Copy out, word for word, everything from the line containing "Choose the Brush" down to the last line, including both.

─── Input

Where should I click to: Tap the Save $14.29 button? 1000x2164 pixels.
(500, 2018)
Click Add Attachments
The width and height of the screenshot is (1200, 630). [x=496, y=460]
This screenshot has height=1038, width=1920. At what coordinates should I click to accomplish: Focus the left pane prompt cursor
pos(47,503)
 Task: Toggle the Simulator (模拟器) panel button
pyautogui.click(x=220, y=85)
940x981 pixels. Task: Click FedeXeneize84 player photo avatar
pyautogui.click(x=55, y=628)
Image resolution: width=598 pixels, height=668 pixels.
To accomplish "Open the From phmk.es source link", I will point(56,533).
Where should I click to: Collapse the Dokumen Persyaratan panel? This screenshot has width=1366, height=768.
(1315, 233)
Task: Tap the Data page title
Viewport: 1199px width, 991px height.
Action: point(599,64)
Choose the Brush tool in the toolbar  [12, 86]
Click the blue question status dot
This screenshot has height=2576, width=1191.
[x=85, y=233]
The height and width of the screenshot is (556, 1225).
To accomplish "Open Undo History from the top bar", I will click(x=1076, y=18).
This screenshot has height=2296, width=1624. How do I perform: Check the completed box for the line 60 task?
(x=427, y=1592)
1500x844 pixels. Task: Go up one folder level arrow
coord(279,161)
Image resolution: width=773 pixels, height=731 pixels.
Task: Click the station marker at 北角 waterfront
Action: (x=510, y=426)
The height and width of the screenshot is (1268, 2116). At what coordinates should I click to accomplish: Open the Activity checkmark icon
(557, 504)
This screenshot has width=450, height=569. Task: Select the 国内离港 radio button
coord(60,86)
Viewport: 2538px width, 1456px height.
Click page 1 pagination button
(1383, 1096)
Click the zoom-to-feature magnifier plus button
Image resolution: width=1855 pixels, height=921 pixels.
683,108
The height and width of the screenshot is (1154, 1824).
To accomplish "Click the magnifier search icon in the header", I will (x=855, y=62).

──────

Result for this exercise →
Choose the Brush tool in the toolbar  [12, 86]
Click the blue question status dot
This screenshot has height=2576, width=1191.
[x=85, y=233]
The height and width of the screenshot is (556, 1225).
To accomplish "Open Undo History from the top bar", I will click(x=1076, y=18).
This screenshot has height=2296, width=1624. How do I perform: Check the completed box for the line 60 task?
(x=427, y=1592)
1500x844 pixels. Task: Go up one folder level arrow
coord(279,161)
Image resolution: width=773 pixels, height=731 pixels.
Task: Click the station marker at 北角 waterfront
Action: (x=510, y=426)
The height and width of the screenshot is (1268, 2116). At what coordinates should I click to accomplish: Open the Activity checkmark icon
(557, 504)
This screenshot has width=450, height=569. Task: Select the 国内离港 radio button
coord(60,86)
Viewport: 2538px width, 1456px height.
Click page 1 pagination button
(1383, 1096)
Click the zoom-to-feature magnifier plus button
Image resolution: width=1855 pixels, height=921 pixels.
683,108
The height and width of the screenshot is (1154, 1824).
To accomplish "Click the magnifier search icon in the header", I will (x=855, y=62).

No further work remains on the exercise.